Exercise brief:
From the records below, transcribe exactly the lines that begin at the line with "You are a GUI" and end at the line with "The width and height of the screenshot is (1568, 778).", both included.

Supplied information:
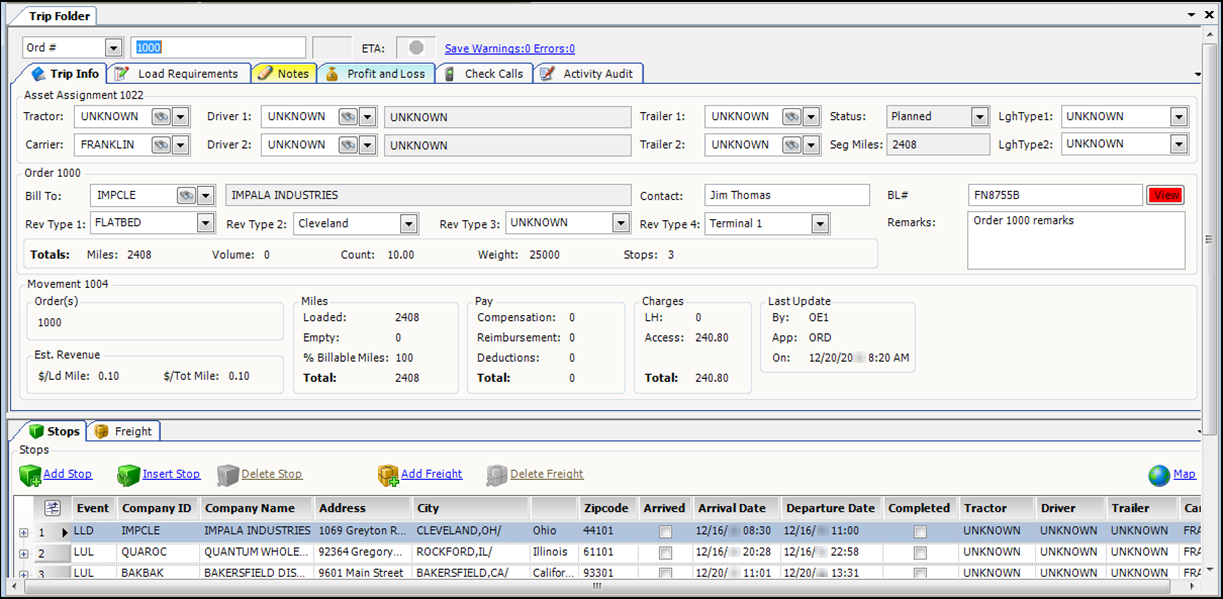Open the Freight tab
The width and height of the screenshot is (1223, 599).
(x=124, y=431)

---

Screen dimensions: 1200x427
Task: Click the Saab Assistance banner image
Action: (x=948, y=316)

==

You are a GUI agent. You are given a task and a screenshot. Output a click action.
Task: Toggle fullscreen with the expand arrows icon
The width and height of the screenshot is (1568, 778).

Exercise result:
You are a GUI agent. You are given a task and a screenshot. Output a click action.
Task: Toggle fullscreen with the expand arrows icon
The width and height of the screenshot is (1568, 778).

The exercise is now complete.